Schorr & Associates’ Employment Case of The Week ending April 28, 2017

Koch v. Bd. of Review, 2017 N.J. Super. Unpub. LEXIS 1005 (App. Div. April 25, 2017)

Our firm won a significant victory for our client, Henry Koch, and for unemployment claimants with the Appellate Division’s decision in Koch v. Board of Review.  It was the culmination of a very long battle involving the largest individual unemployment refund to ever be litigated.

Henry Koch became unemployed and filed for benefits way back in March 2010.  He was initially approved for benefits based upon his statements about the separation.  The employer did not respond at all and did not challenge the unemployment.  The separation took place during the recession at which time unemployment benefits could be extended to 99 weeks.  Mr. Koch collected benefits for a full year, but then received a notice that the Department of Labor had received information from the employer who was now claiming that Mr. Koch quit without good cause.  The Department of Labor sought a refund.

Mr. Koch appealed to the Appeal Tribunal, which held that he had not quit and upheld his benefits.  The employer then appealed to the Board of Review, which reversed and held Mr. Koch disqualified.  By that time, Mr. Koch had already collected his entire maximum unemployment benefit.  The Department of Labor sought over $60,000 to be refunded.  Mr. Koch appealed to the Appellate Division.  He argued that (1) he did not quit; and (2) that the employer should not have been permitted to assert an objection and appeal a year later when the law requires both employers and employees to appeal determinations within 10 days.
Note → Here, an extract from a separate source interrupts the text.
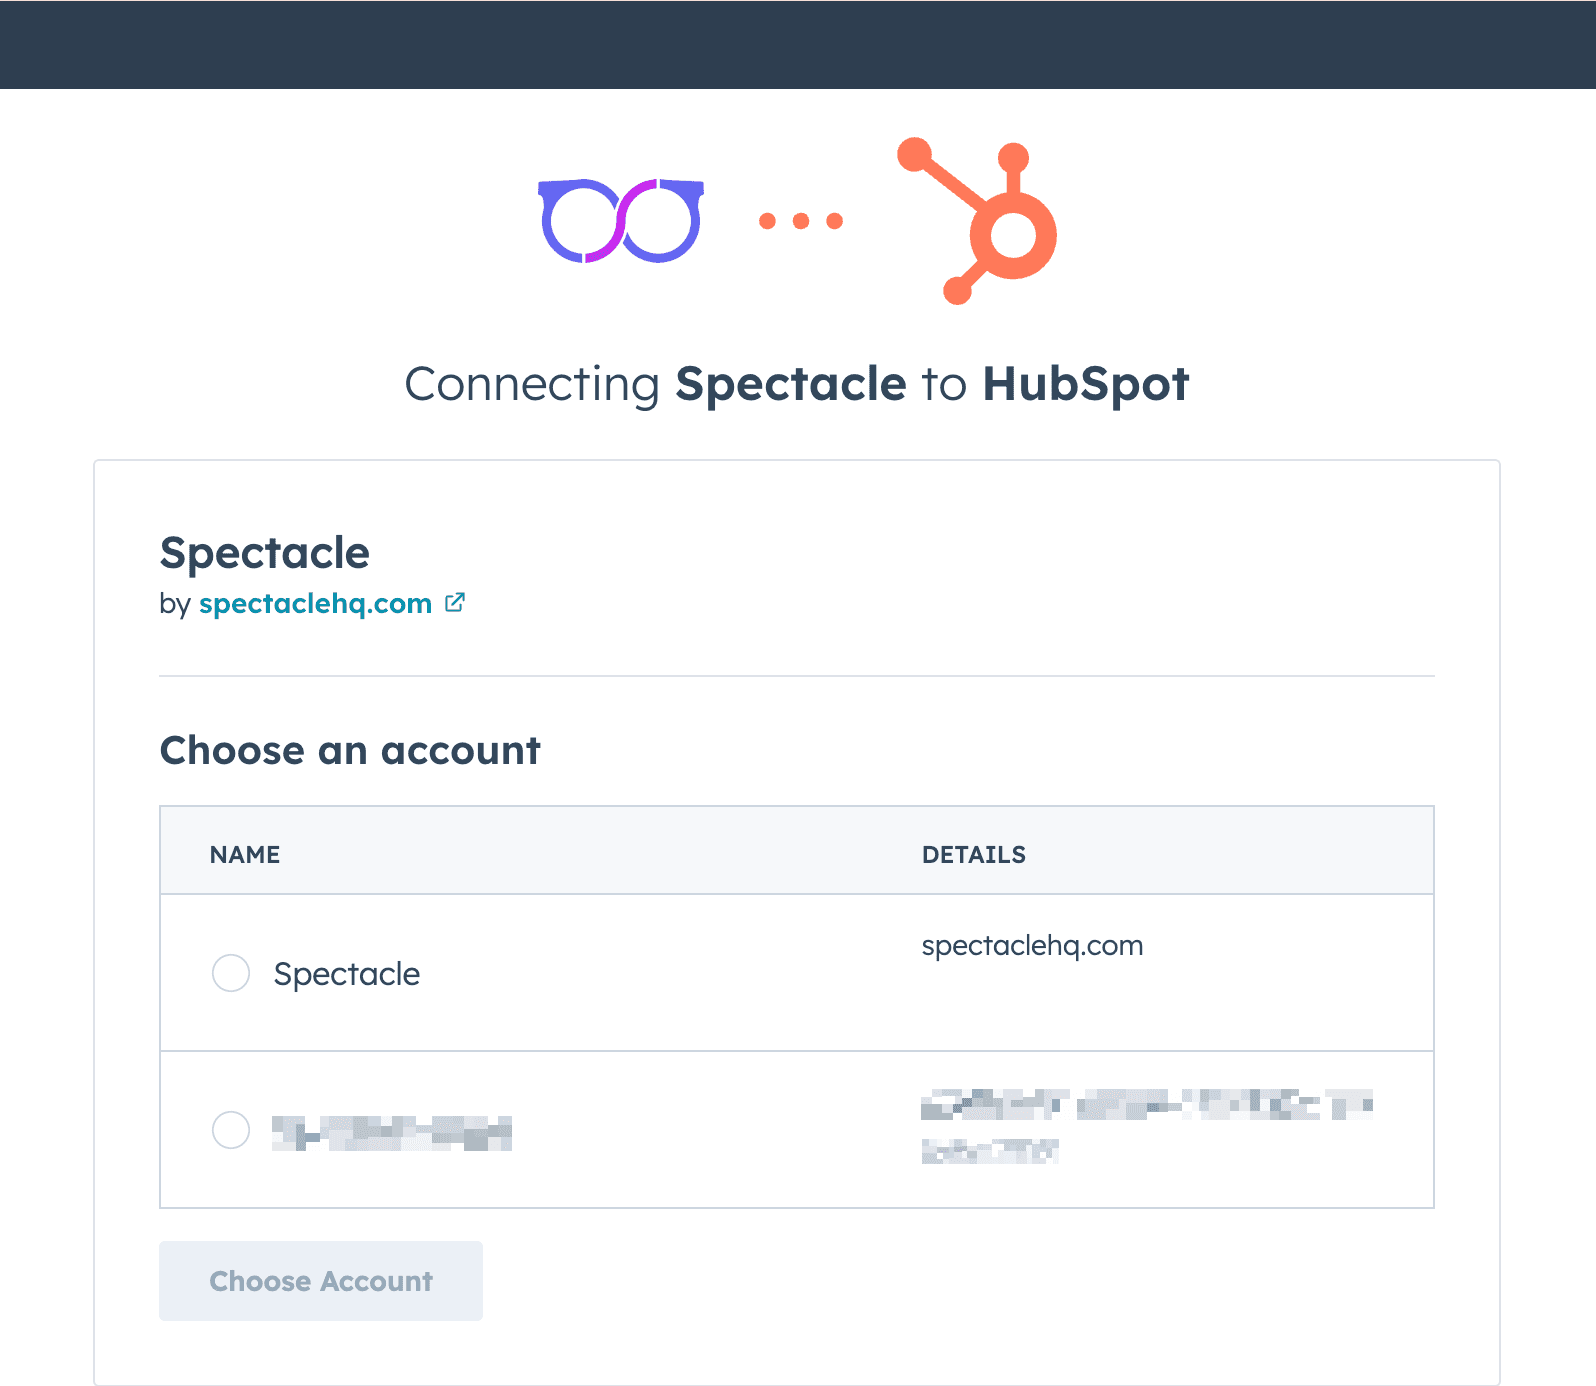This screenshot has width=1596, height=1386.
Task: Click the 'Choose an account' heading
Action: coord(350,751)
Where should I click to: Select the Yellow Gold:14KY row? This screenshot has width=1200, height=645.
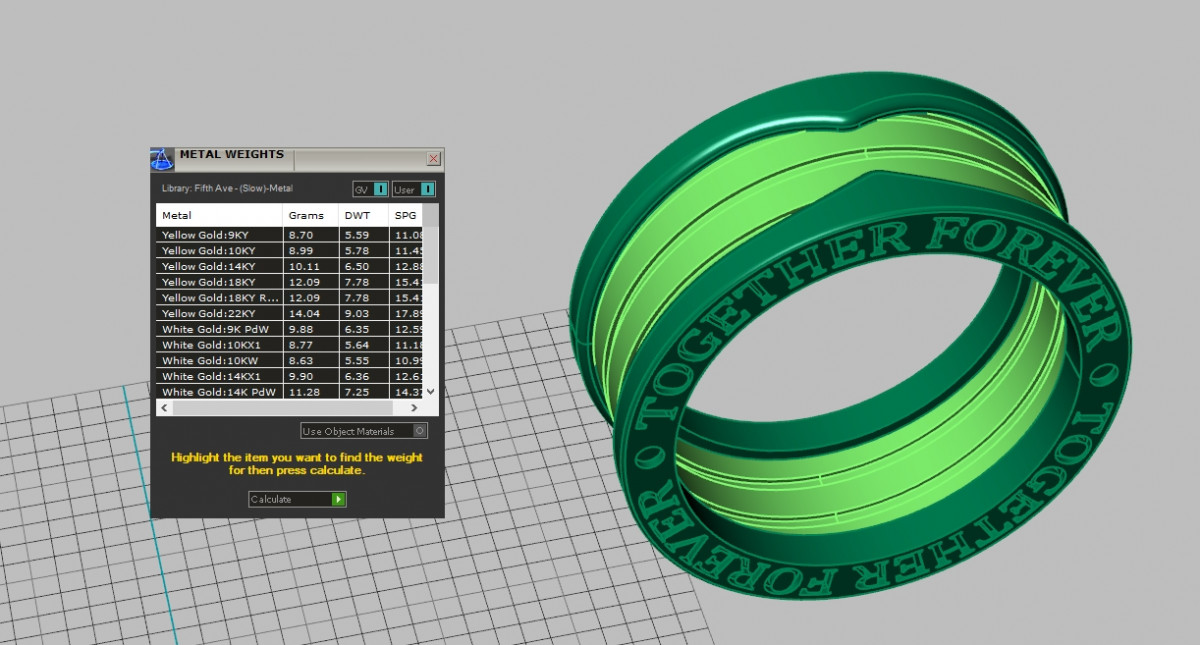pos(218,267)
N.J.S.A. 43:21-6(b)(1).

In its first opinion, the Appellate Division deferred to the Board of Review on the disqualification, but remanded to the Board of Review for a determination of whether the employer filed a timely appeal, and whether a waiver was in order given the lengthy delay.  The Board of Review held an evidentiary hearing but did not subpoena the employer to produce proof that it had made a timely appeal.  The Department of Labor similarly produced no evidence of a timely appeal.   At the hearing Mr. Koch presented evidence that the employer did not appeal for over a year and did so then because they had hired a 3rd party administrator to handle their unemployment claims.  He also presented evidence that the Department of Labor had been deliberately destroying evidence of employer appeals.

The Board of Review still held that the employer’s appeal was timely.  Although not a scintilla of evidence supported its decision, the Board of Review ruled that the employer must have filed a timely appeal because “we cannot think of any reason why the employer would submit the form a year after the claim was filed.”  Three additional appeals were held regarding waiver but the Board of Review refused to consider waiver.  Mr. Koch took the appeal back up to the Appellate Division, who completely reversed and ordered that Mr. Koch was not liable for the refund.

The Appellate Division affirmed that the decision of the Board of Review was arbitrary and not supported by credible evidence.  Most importantly for other unemployment claimants, the Appellate Division made it clear that employers are bound by the same statute of limitations for appealing unemployment decisions as claimants.  So often we represent claimants in unemployment appeals that arise from a late appeal by employers.  This case will help claimants argue that the Department of Labor cannot have different standards for employers and employees.

Appellate Judges: Nugent and Currier.